[Recorded data]
'''

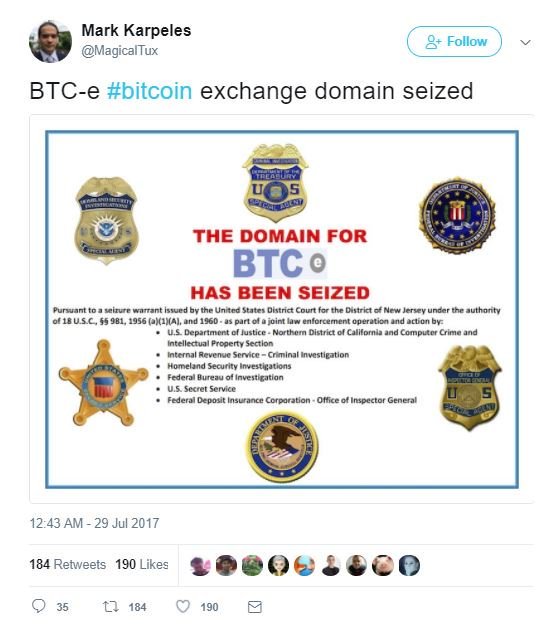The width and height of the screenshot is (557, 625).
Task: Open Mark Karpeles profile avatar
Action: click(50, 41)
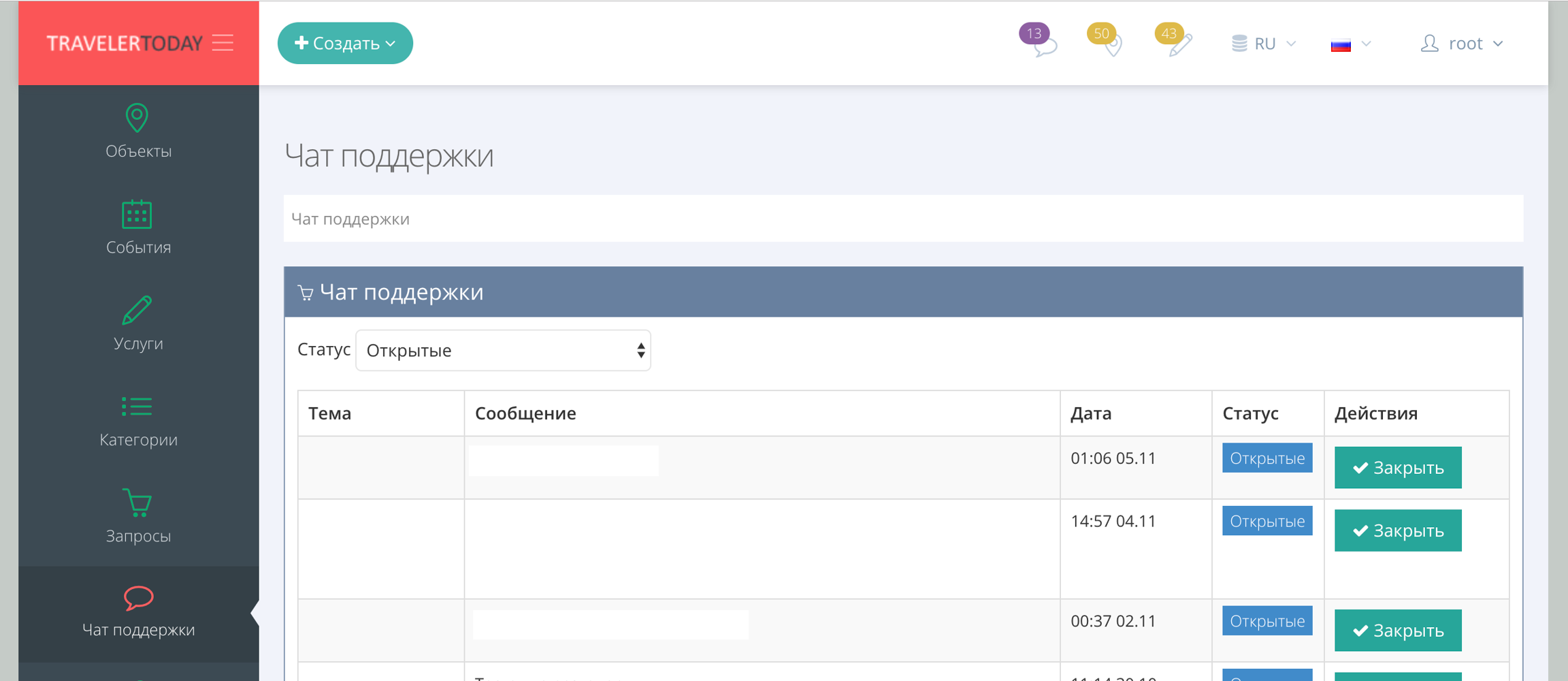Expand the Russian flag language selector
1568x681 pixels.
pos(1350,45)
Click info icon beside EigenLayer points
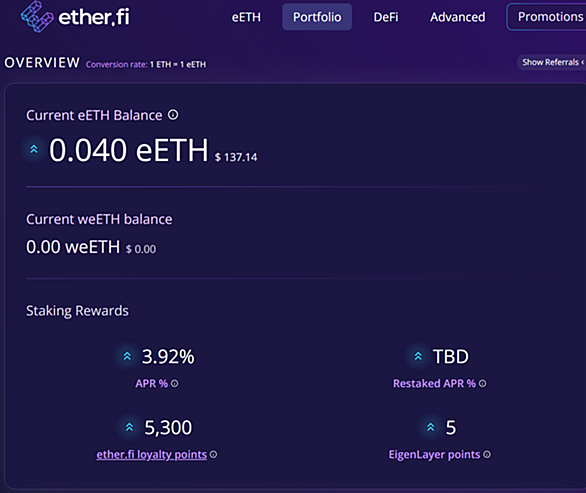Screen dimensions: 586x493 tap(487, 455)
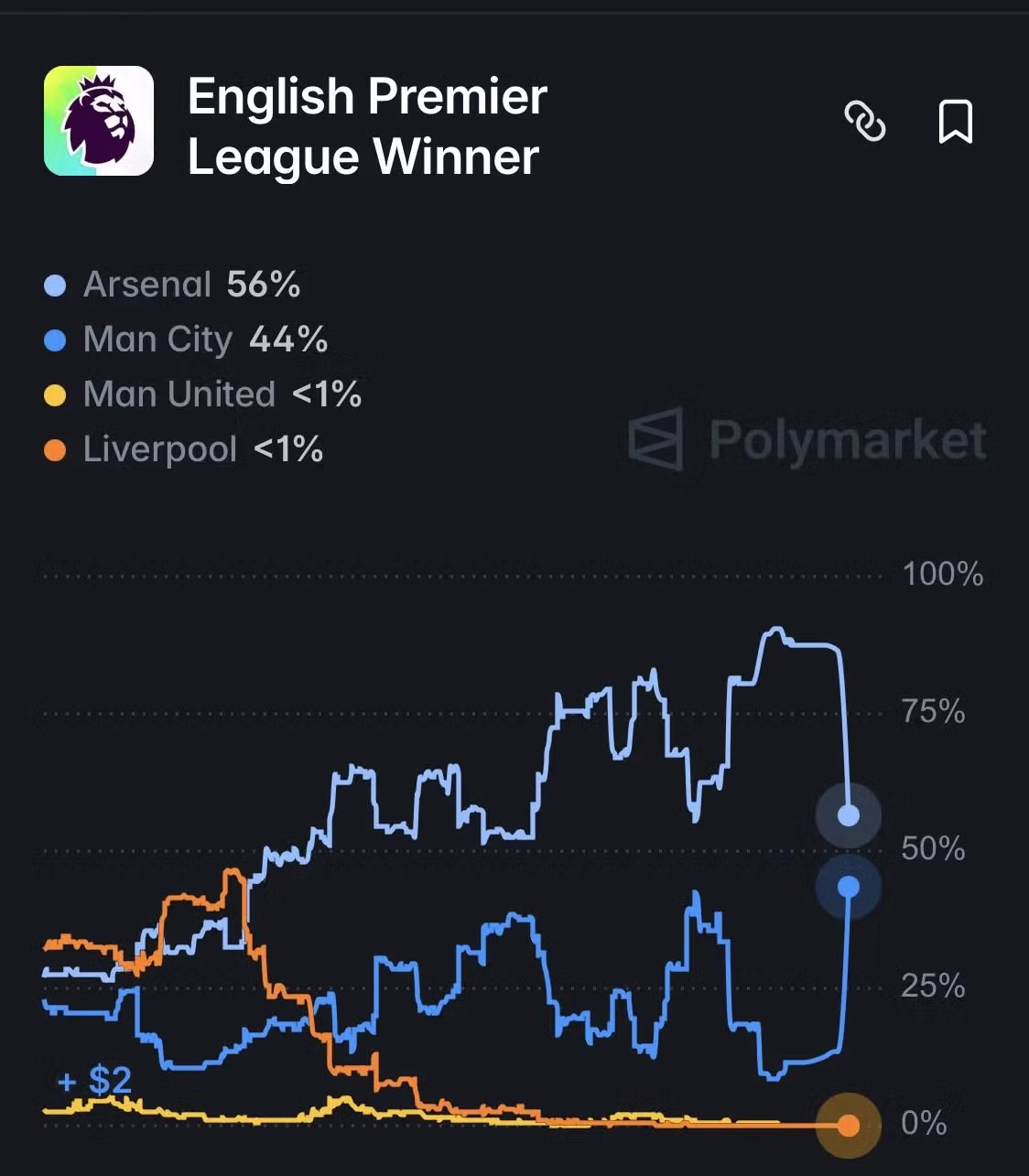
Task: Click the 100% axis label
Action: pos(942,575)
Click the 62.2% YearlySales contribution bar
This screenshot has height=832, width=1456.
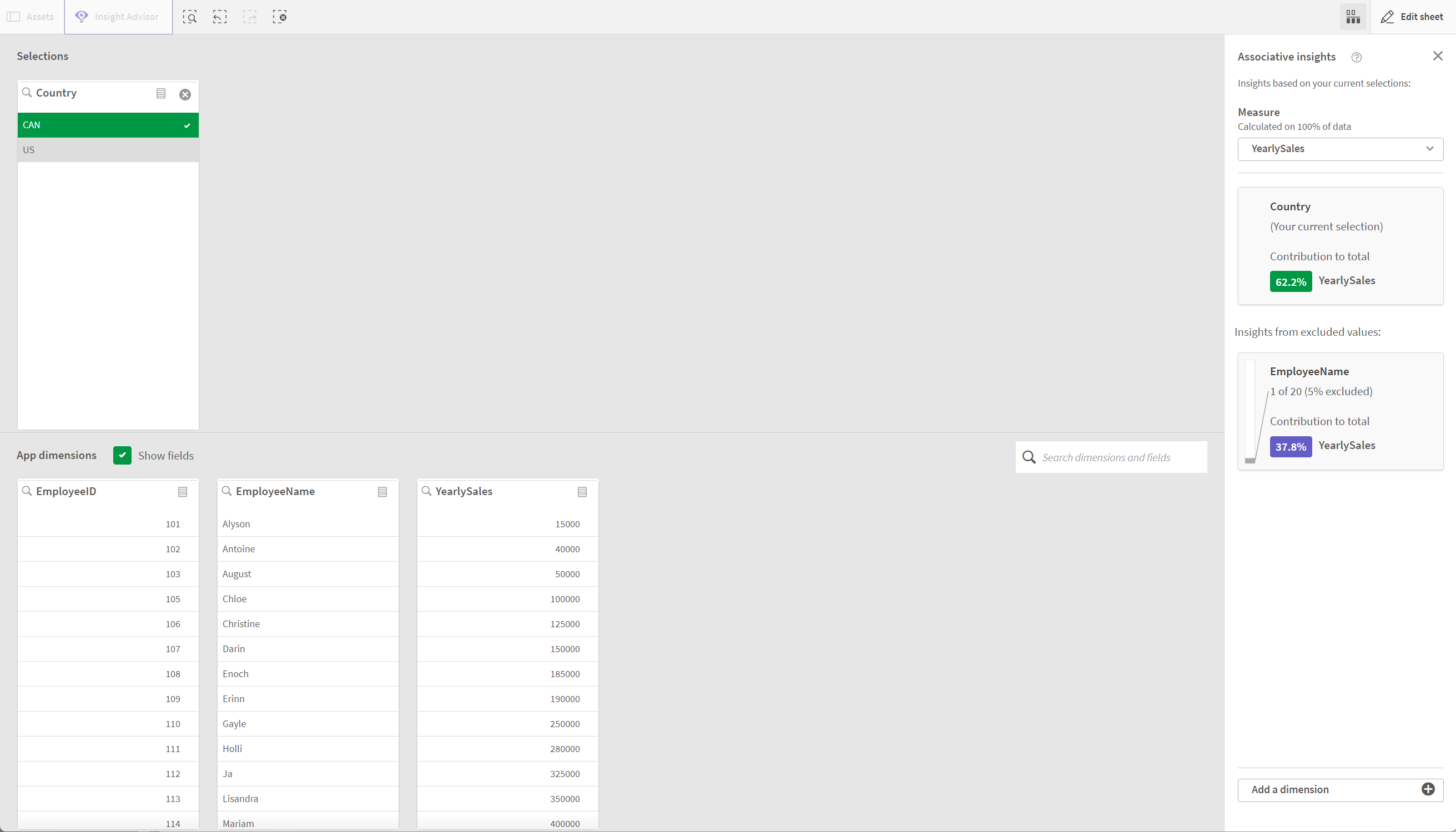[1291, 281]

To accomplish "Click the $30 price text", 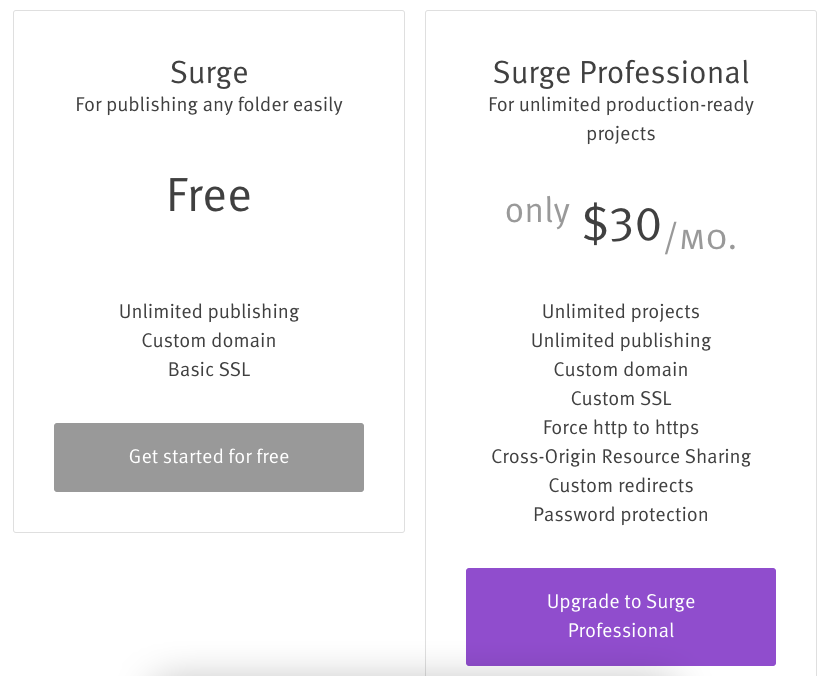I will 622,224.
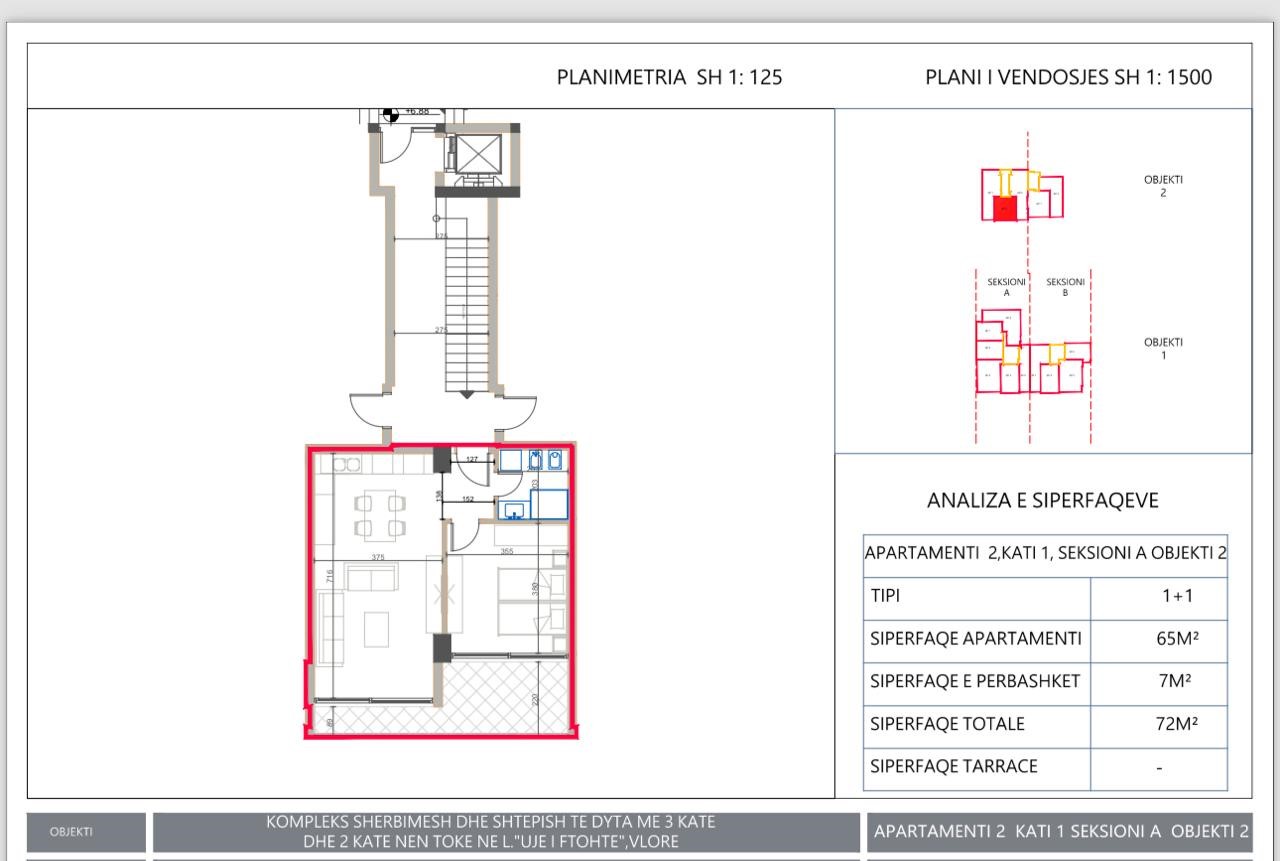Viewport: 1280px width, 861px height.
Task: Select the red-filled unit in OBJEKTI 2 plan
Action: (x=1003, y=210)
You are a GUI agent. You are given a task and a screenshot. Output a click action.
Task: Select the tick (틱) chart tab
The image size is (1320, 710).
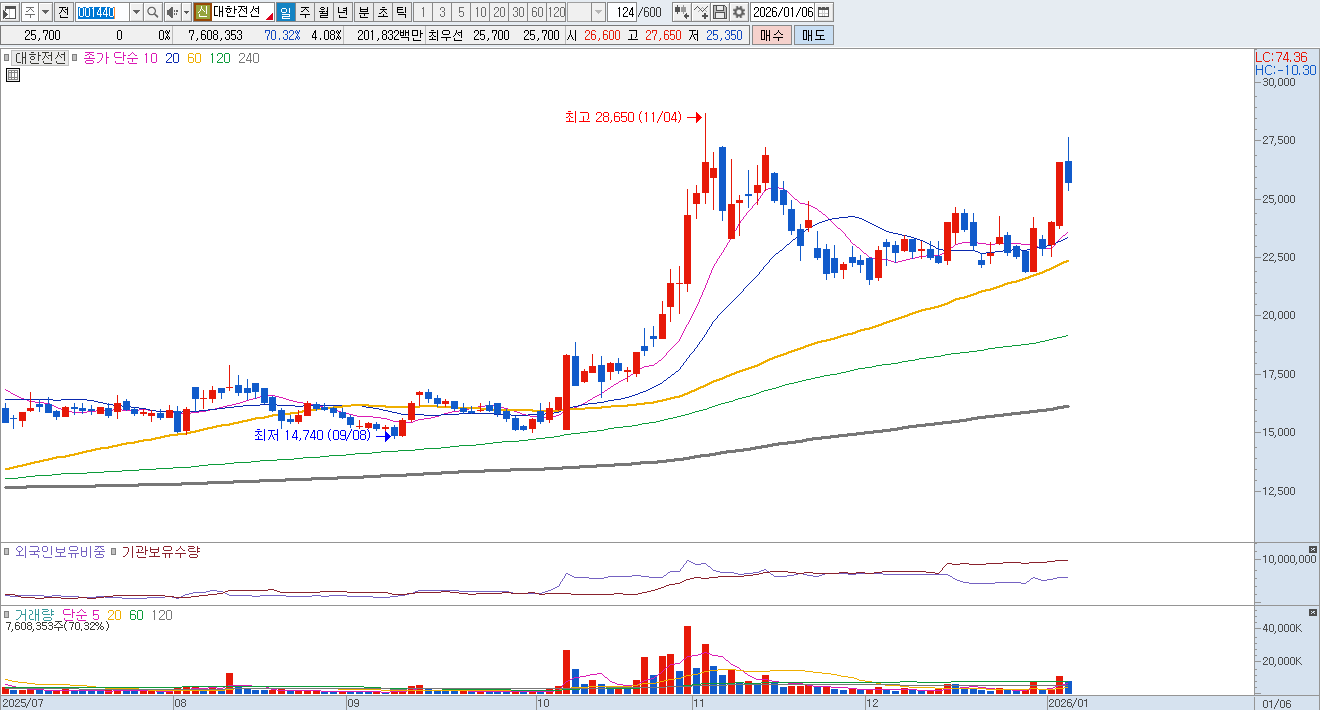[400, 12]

'''

What is needed:
All lines from the one containing "Task: Select the tick (틱) chart tab" through the end of the data are to be restated exactly, with nothing else and without the pictures.

Written reply:
Task: Select the tick (틱) chart tab
The image size is (1320, 710).
[400, 12]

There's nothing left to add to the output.